DOCUMENT EXCERPT:
+===+

In this case, however, the main channel 451 is not linear throughout. Specifically, main channel segment 451-1 is substantially linear and forms an angle 490 with the outer surface of the wellhead housing 450. In this case, the angle 490 is obtuse. In other words, the main channel segment 451-1 has a downward slope and is substantially linear. Main channel segment 451-2, while continuous with the main channel segment 451-1, is not linearly aligned with the main channel segment 451-1. In this case, the main channel segment 451-2 starts with a slight downward turn (has a slightly further downward slope relative to the main channel segment 451-1), and then remains substantially linear to the distal end of the main channel segment 451-2, which is where the main channel 451 joins the annulus 423. In other words, the slope of the main channel 451 increases toward its distal end relative to its proximal end. The cross-sectional shape of the main channel 451 (including its segments) in this example is substantially circular along its length.

+===+

EXTRACTED INFORMATION:
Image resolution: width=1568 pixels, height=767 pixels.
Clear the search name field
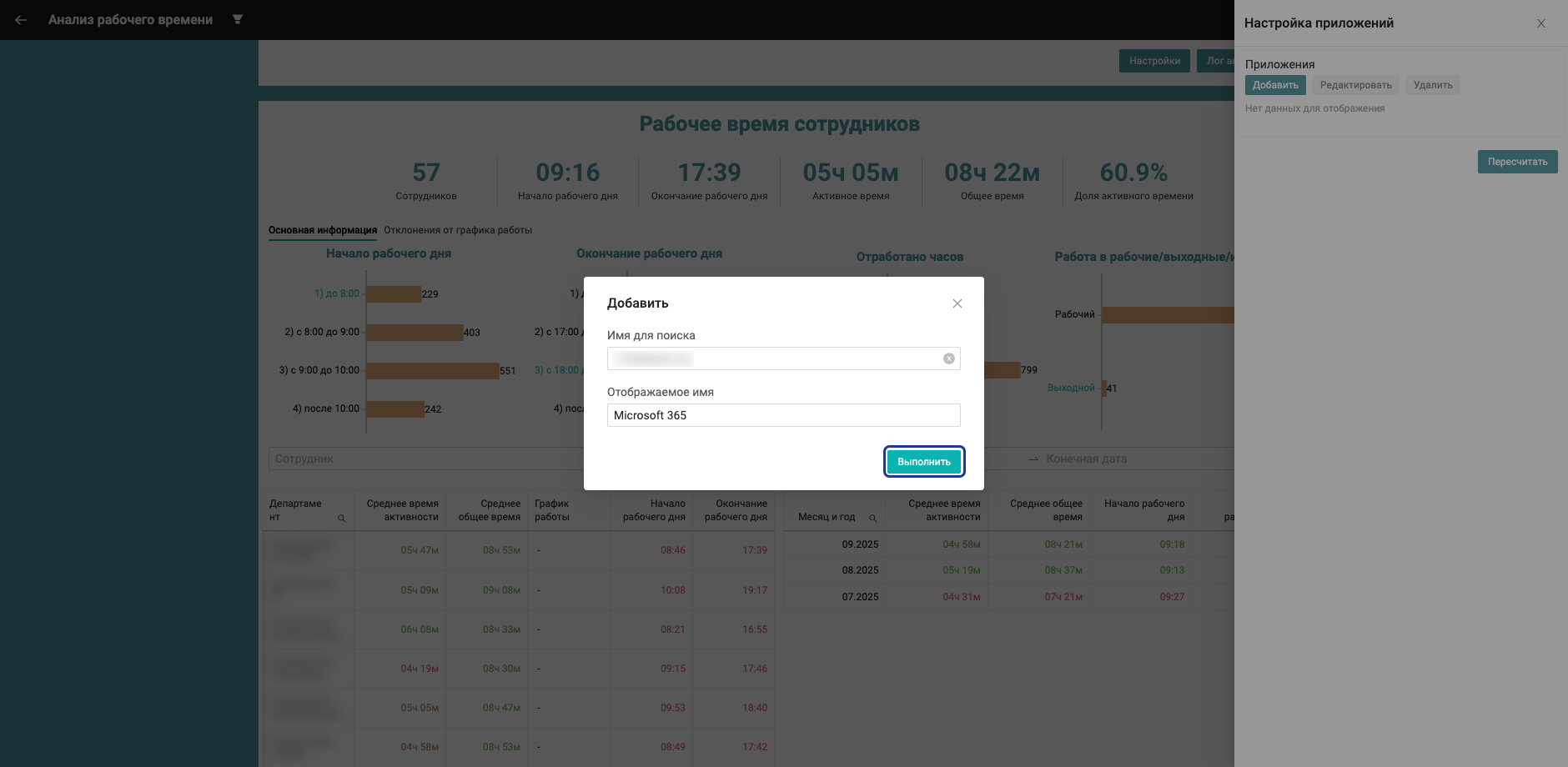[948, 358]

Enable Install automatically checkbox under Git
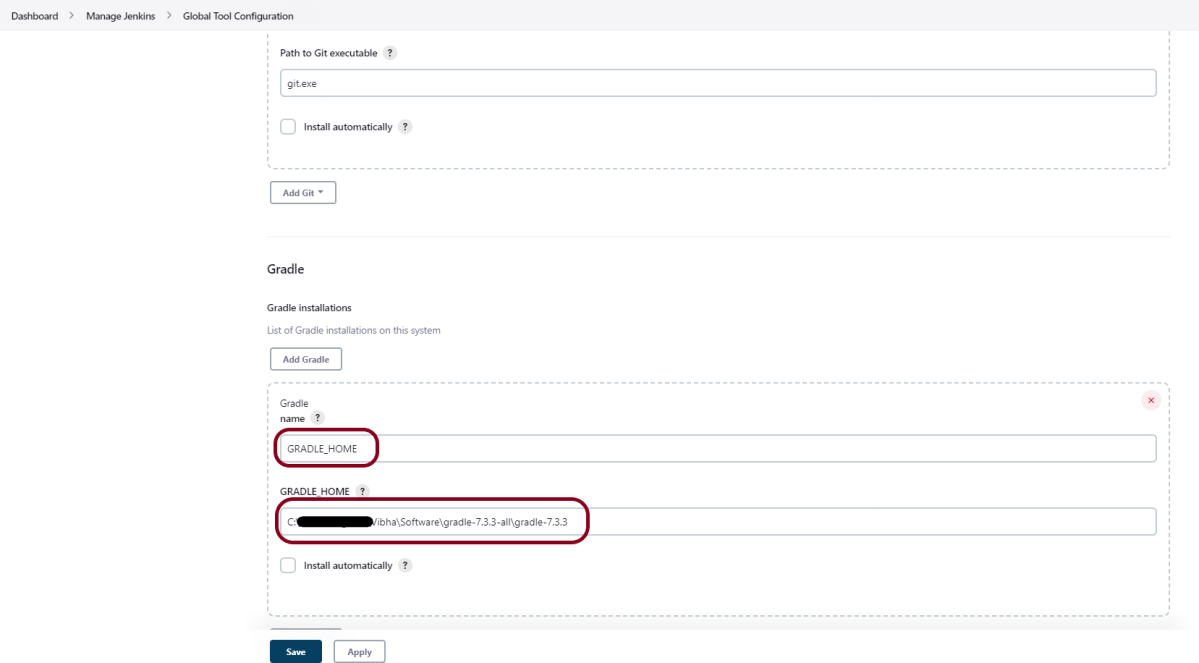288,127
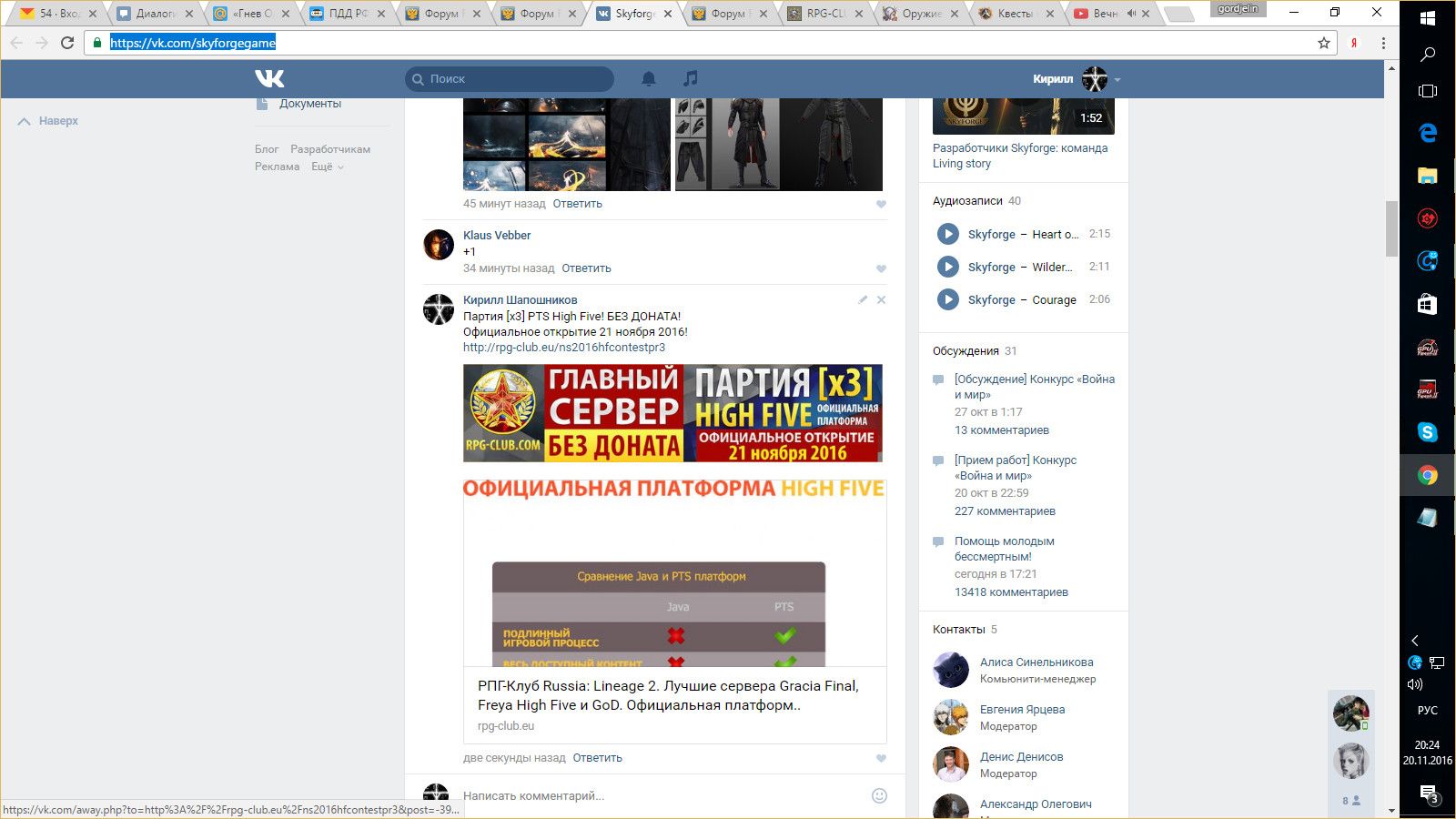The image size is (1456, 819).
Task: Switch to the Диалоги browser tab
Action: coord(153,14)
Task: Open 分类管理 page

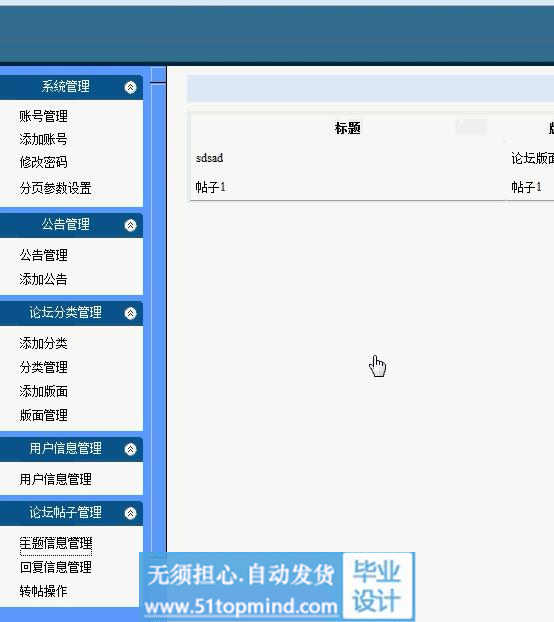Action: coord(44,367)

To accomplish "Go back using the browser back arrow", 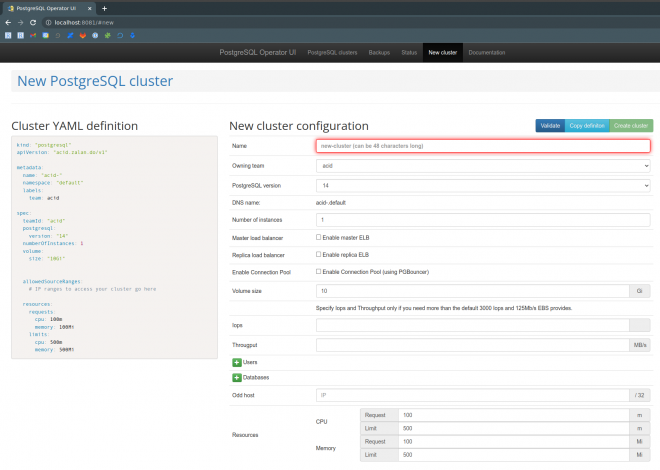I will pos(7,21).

+===+

BRIEF:
In the wellhead channel passage, what kind of angle does main channel segment 451-1 form with the outer surface of the wellhead housing 450?

ANSWER:
An obtuse angle (angle 490).